Retype exactly what appears below from the line containing "This screenshot has" down to the line containing "The width and", keeping both end lines. Do not include pictures.

EXTRACTED INFORMATION →
###
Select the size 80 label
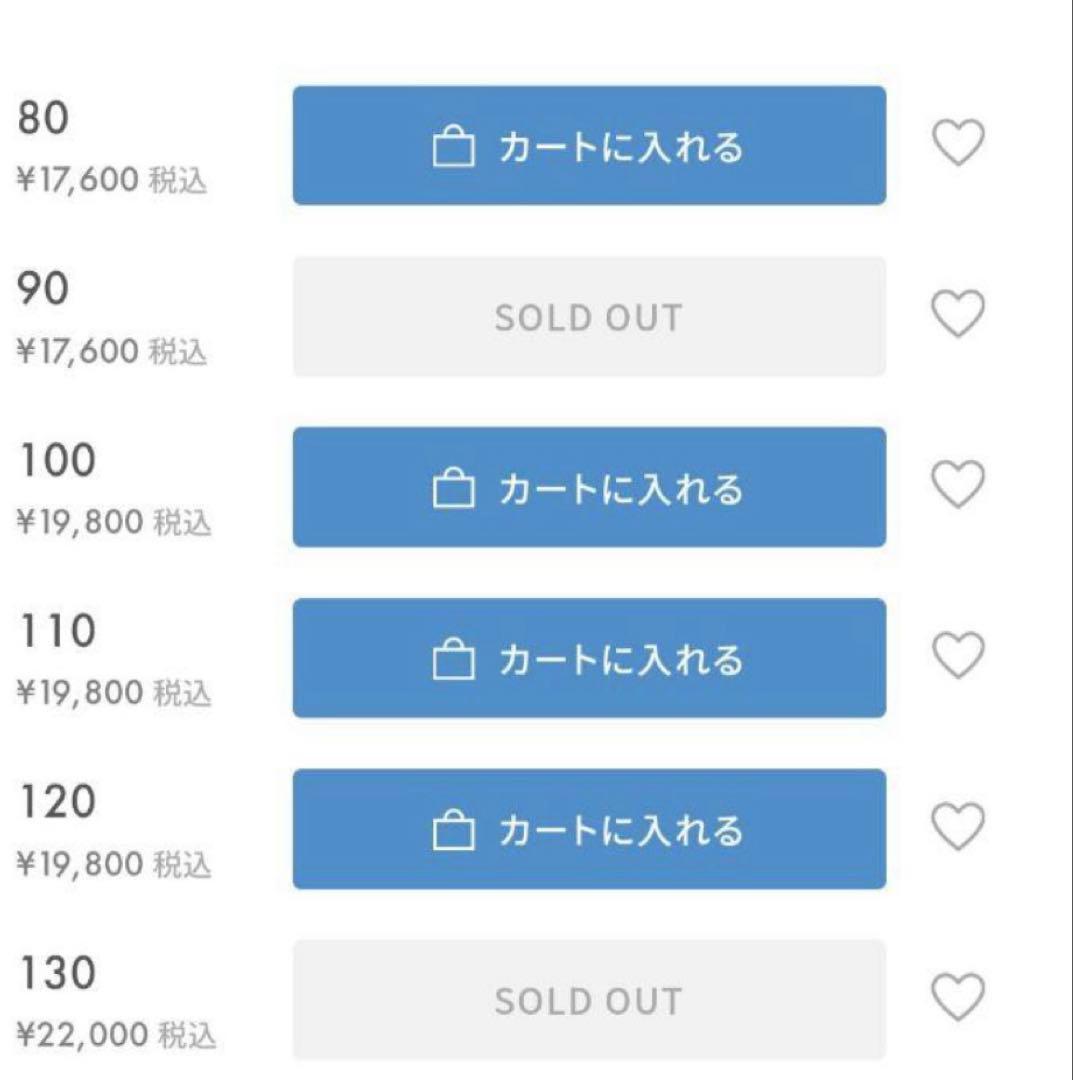1073x1080 pixels. (43, 119)
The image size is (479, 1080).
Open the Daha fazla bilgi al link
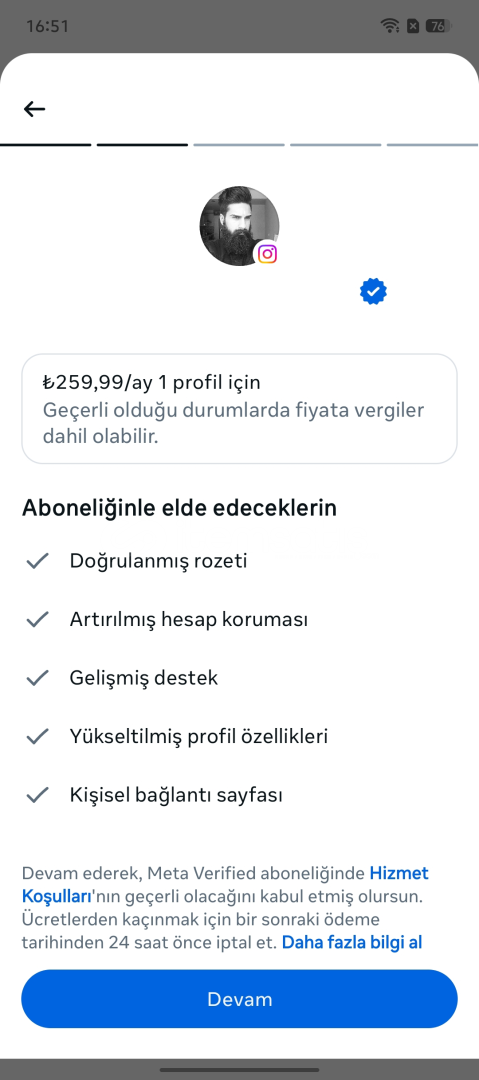tap(351, 942)
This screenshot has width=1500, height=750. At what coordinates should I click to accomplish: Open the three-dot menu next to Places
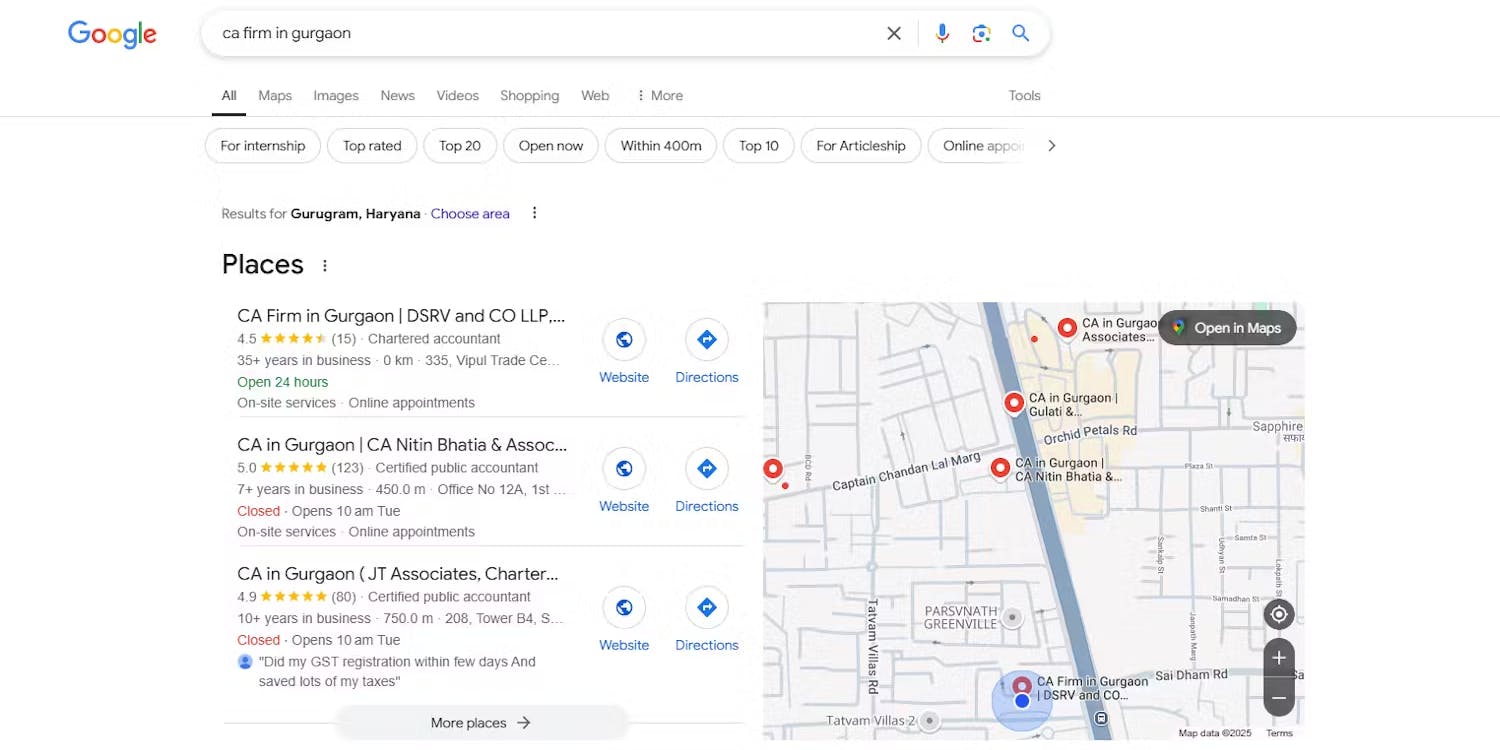click(x=324, y=264)
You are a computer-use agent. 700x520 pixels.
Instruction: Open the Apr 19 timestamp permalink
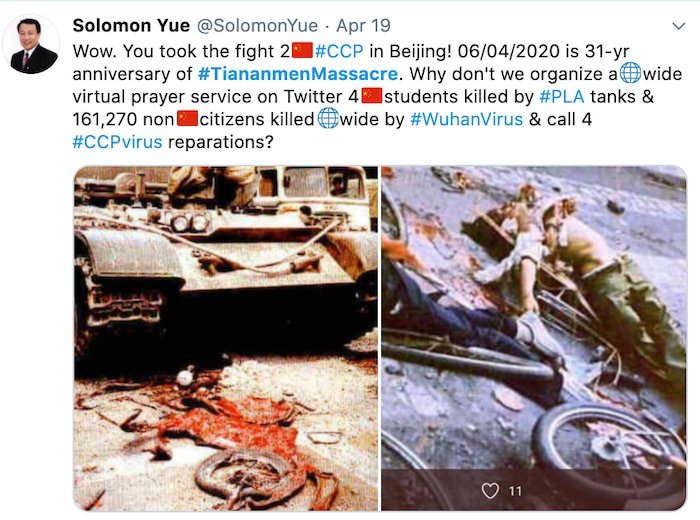(x=363, y=26)
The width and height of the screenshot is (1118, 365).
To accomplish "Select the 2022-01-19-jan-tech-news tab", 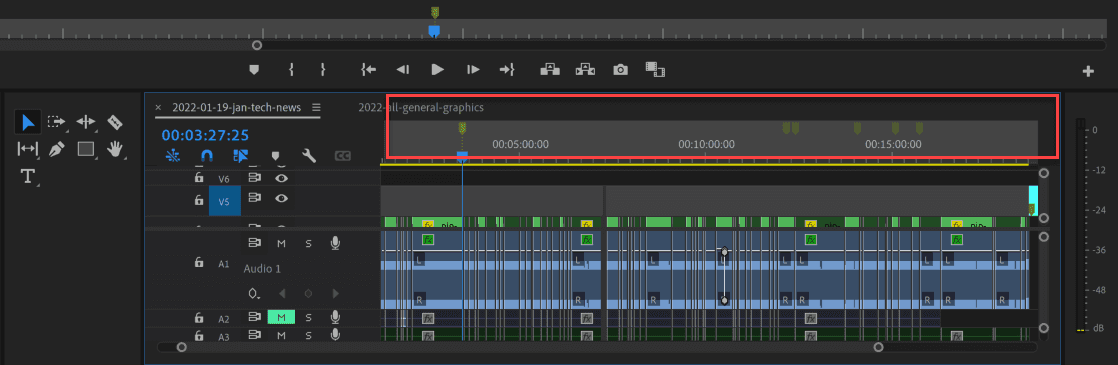I will tap(237, 108).
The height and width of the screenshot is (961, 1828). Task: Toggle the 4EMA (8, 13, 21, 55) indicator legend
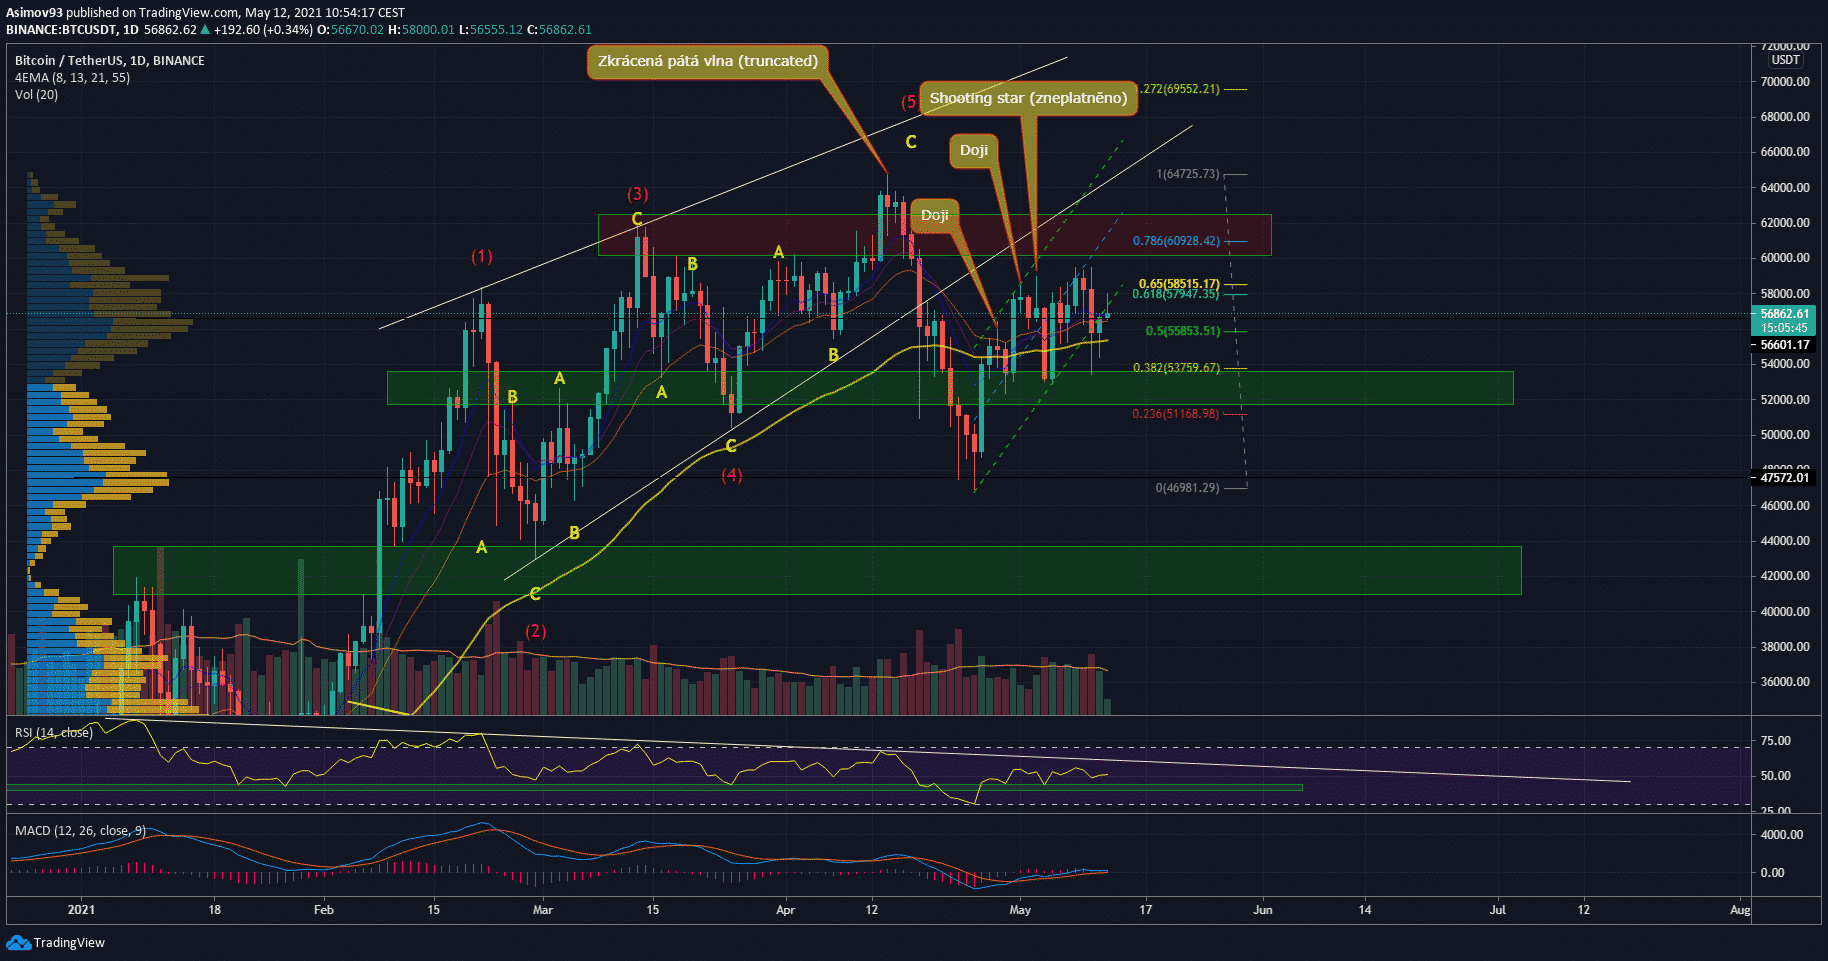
###
SOLUTION FOR THIS TASK →
This screenshot has width=1500, height=750. At what coordinates should I click to accomplish: Open the three-dot menu next to Places
click(x=324, y=264)
You are a computer-use agent. 700x520 pixels.
Instruction: Open the Apr 19 timestamp permalink
(x=363, y=26)
The width and height of the screenshot is (1118, 365).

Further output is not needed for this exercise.